Guilherme Amaral no encontro do Sebrae-MT Foto: divulgação

A história de Guilherme Barbosa Amaral, 27 anos, empresário de Juara, no interior de Mato Grosso, não começou com planos mirabolantes de tecnologia nem com conhecimento prévio de programação. O aplicativo Aonde Ir Passageiro nasceu de uma revolta e de uma oportunidade inesperada.

O empresário contou sua trajetória em um encontro, realizado em novembro, dos “empretecos”, grupo que reúne empreendedores formados pelo curso do Sebrae-MT.

Em 2018, após uma temporada no Canadá, Guilherme desembarcou na rodoviária de Juara. Ele e uma amiga tentaram dividir um táxi porque moravam em endereços próximos. O motorista recusou: queria fazer duas viagens para lucrar mais.

“Falei: então deixa a gente na casa dela, vou a pé. Ele disse que não levava”, conta. Minutos depois, um amigo passou e ofereceu carona. Ao ouvir o relato, provocou: “Você não manja de computador? Por que não cria um aplicativo igual ao Uber?”.

A ideia ficou ecoando. Mesmo sem formação específica na área, decidiu estudar. Pesquisou, testou, enfrentou a parte técnica e passou quatro meses desenvolvendo um MVP, a versão mais simples e viável de um produto.

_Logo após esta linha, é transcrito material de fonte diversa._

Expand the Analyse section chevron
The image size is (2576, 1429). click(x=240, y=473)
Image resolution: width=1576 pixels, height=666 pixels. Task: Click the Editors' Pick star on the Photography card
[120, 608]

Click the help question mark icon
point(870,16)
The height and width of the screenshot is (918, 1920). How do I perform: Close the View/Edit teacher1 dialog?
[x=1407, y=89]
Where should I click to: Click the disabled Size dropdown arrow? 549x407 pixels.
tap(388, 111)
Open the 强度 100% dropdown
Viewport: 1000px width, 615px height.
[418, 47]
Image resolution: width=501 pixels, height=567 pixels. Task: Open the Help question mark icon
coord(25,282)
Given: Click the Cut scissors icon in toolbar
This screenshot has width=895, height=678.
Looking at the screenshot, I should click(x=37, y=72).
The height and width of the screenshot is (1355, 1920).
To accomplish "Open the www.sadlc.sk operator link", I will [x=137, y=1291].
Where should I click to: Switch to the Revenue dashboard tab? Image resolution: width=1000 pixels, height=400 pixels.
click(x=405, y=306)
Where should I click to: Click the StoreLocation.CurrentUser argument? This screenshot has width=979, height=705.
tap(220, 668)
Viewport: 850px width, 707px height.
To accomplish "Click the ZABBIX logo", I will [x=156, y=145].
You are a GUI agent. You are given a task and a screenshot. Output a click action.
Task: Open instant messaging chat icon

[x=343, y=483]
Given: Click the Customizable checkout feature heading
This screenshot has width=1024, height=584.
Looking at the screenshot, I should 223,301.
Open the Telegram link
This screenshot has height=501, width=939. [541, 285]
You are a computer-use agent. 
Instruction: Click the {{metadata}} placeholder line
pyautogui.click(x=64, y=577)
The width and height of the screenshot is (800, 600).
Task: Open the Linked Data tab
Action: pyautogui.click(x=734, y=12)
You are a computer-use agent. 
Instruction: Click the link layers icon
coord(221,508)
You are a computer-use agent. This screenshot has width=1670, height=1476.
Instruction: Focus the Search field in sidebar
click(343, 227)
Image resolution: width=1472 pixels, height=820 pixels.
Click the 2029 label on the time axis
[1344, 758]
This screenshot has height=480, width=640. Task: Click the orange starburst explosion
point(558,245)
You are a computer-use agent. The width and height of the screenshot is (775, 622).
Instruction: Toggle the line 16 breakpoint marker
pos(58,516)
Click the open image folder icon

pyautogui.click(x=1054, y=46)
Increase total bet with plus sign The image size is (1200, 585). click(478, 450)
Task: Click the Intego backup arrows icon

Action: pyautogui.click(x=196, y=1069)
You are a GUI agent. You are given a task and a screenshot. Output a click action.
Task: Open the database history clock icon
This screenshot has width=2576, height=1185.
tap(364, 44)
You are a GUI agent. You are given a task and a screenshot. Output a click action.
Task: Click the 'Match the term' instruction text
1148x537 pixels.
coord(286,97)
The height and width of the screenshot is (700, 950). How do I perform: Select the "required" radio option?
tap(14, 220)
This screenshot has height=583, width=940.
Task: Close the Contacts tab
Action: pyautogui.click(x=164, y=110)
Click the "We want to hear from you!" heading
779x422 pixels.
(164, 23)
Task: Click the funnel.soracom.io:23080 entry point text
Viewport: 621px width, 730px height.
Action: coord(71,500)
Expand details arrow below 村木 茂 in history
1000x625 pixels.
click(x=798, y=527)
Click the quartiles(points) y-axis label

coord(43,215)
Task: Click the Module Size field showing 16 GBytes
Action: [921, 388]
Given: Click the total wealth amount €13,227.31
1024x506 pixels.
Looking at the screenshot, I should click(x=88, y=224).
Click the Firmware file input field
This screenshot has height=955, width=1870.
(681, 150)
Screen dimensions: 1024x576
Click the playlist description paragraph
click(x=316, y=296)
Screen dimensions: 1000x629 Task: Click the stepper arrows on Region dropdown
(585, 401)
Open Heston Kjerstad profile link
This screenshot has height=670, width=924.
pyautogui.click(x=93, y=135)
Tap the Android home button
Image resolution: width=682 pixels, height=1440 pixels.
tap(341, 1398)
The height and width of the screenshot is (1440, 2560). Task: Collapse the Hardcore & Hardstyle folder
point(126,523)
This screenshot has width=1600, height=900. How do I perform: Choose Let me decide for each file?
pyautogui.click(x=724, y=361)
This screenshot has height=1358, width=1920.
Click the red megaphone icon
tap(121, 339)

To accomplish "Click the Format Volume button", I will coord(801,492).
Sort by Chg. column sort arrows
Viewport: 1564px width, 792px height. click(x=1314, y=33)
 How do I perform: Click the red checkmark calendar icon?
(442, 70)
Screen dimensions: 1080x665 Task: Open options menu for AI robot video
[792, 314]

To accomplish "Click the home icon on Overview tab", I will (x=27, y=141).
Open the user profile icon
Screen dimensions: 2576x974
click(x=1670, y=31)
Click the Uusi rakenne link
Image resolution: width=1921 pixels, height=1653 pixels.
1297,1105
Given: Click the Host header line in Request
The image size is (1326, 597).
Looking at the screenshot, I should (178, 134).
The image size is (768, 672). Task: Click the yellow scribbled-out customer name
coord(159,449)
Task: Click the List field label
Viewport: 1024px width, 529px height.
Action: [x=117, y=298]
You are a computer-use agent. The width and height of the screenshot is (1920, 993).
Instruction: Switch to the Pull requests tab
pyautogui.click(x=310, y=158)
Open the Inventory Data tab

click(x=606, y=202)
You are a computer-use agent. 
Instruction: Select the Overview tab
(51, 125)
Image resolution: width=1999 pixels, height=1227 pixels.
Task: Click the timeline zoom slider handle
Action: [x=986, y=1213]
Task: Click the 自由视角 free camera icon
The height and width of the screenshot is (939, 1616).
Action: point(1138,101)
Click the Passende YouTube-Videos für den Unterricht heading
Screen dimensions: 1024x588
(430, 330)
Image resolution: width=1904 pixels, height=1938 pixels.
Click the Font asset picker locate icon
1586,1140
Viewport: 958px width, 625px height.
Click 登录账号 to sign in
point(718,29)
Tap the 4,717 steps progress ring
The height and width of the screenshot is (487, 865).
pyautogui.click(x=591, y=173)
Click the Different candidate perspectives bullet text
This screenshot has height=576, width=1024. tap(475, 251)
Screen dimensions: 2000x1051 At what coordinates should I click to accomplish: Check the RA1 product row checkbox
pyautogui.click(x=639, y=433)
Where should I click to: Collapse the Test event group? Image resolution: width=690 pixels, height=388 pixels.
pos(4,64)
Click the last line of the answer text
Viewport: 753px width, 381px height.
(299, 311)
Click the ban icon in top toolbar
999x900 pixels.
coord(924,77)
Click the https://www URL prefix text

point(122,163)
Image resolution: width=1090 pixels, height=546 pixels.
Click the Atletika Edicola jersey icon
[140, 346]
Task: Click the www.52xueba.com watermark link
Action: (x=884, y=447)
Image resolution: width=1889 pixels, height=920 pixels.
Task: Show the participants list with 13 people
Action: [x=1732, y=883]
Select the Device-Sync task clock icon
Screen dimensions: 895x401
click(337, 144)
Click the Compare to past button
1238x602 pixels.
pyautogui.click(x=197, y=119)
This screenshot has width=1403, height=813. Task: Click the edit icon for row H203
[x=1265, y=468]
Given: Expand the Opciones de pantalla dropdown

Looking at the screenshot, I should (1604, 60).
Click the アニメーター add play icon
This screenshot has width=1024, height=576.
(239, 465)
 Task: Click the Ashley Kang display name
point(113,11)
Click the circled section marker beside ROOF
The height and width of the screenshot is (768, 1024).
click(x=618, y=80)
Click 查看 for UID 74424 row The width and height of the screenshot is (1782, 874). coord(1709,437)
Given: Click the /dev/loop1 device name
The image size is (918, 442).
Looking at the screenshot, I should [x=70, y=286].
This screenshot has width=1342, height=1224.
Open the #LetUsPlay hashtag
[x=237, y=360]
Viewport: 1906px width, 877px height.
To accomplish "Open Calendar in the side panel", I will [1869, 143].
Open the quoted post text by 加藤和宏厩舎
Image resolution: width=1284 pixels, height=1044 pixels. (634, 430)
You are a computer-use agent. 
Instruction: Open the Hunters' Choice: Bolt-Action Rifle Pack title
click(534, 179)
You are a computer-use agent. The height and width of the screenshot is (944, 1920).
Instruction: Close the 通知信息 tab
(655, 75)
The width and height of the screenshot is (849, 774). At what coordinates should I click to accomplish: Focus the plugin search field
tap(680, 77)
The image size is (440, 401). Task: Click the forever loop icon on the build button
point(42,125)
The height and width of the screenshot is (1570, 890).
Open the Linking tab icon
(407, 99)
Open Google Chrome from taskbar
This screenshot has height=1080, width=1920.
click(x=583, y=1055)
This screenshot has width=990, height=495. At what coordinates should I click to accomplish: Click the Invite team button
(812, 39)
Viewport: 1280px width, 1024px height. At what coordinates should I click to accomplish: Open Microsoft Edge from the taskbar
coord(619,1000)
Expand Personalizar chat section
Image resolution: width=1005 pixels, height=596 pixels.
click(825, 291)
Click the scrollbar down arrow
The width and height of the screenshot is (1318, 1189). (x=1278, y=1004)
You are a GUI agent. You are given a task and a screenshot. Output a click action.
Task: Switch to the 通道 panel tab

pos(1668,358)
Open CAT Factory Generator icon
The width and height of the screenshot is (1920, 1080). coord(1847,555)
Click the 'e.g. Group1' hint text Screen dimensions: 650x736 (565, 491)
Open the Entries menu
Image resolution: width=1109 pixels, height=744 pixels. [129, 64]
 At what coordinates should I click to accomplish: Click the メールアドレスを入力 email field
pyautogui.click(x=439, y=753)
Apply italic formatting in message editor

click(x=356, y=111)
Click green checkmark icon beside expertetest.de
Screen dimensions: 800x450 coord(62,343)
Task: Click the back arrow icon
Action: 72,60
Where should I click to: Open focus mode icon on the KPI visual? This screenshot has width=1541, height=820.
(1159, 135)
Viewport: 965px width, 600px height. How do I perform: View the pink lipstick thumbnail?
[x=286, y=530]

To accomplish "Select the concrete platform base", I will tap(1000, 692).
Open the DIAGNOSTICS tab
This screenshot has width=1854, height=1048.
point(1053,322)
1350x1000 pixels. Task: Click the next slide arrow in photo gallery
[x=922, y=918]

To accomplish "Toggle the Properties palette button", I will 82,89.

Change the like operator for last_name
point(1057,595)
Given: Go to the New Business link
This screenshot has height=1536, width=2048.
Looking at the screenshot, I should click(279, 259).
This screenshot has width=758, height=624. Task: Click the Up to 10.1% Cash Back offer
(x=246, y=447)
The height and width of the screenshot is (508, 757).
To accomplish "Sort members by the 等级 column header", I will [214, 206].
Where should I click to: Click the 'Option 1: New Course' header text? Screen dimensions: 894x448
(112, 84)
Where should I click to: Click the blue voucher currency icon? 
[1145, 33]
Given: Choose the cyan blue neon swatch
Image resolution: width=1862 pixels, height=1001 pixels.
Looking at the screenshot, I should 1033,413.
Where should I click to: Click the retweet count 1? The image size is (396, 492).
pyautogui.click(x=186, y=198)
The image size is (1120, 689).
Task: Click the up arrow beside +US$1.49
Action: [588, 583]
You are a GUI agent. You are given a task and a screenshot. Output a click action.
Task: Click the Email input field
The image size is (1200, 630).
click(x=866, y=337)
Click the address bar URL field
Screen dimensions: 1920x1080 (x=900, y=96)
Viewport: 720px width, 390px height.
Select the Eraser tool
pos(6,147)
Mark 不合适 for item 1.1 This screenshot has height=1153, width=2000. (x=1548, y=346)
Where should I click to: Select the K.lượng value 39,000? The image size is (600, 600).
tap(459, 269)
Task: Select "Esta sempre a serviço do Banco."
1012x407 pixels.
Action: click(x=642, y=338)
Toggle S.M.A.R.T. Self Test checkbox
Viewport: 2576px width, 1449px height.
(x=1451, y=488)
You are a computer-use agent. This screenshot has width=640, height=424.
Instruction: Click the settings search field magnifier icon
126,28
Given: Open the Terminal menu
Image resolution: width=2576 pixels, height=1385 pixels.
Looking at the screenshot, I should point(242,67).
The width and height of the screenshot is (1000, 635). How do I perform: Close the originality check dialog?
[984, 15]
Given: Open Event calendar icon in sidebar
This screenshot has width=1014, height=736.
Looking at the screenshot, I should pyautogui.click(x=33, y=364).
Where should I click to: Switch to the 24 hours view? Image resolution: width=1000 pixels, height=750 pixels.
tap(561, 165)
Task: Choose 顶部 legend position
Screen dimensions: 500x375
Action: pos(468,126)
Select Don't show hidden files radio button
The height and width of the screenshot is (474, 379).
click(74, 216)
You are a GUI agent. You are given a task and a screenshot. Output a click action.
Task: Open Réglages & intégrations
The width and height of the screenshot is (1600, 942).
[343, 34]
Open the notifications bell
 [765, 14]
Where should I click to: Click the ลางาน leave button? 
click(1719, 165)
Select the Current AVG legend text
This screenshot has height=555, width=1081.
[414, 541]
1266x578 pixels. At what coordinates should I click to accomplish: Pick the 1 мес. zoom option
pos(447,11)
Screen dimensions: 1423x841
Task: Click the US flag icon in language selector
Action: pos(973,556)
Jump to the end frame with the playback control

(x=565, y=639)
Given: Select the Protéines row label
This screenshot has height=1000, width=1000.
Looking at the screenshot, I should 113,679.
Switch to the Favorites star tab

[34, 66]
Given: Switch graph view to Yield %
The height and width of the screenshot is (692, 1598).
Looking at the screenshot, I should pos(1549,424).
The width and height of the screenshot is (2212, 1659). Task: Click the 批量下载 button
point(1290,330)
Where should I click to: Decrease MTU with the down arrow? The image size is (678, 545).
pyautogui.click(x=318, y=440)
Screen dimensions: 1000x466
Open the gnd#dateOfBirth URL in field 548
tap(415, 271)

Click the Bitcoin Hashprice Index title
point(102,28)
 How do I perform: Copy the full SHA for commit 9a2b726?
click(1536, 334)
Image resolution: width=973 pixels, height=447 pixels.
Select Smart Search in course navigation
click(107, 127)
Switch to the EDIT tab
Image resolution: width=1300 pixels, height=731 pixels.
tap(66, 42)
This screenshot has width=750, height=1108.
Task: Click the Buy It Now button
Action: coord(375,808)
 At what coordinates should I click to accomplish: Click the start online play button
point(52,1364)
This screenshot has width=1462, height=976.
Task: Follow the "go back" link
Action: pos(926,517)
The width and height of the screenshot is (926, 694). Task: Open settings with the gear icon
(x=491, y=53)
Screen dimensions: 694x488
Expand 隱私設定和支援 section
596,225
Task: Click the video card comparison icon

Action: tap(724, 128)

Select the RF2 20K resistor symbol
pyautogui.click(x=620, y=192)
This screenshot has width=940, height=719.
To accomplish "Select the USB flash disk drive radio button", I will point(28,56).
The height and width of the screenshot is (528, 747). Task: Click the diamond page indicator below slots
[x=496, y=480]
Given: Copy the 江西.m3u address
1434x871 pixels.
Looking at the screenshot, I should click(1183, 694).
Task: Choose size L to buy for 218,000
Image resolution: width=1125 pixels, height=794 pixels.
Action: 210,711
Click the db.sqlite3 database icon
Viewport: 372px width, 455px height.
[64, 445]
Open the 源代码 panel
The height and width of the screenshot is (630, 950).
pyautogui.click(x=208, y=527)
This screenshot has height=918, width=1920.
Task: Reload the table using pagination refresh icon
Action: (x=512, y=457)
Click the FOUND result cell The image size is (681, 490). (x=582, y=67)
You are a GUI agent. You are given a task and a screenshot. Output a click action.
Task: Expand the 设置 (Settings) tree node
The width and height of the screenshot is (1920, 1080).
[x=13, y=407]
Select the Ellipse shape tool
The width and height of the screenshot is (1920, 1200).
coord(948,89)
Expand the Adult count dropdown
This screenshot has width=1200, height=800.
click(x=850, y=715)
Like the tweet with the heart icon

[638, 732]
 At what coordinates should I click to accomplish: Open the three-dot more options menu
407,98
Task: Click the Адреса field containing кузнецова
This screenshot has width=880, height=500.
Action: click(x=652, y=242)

O aplicativo tinha localização, um botão para chamar o carro e tarifa mínima de R$ 8. “Era o básico do básico do básico”, relembrou. Lançado o aplicativo, vieram os primeiros meses quase solitários: duas viagens no primeiro mês e dez no segundo.

A virada veio no terceiro mês, durante a Acrivale, o maior evento de rodeio da cidade. Guilherme investiu tudo o que tinha, cerca de R$ 25 mil, em uma tenda, camisetas, brindes, panfletagem e divulgação. A equipe inicial tinha apenas quatro motoristas. Um dos carros era o seu Pálio, sem ar e direção. A procura explodiu. “Era mais de mil pessoas querendo ir com a gente. Congestionou”, comentou, rindo.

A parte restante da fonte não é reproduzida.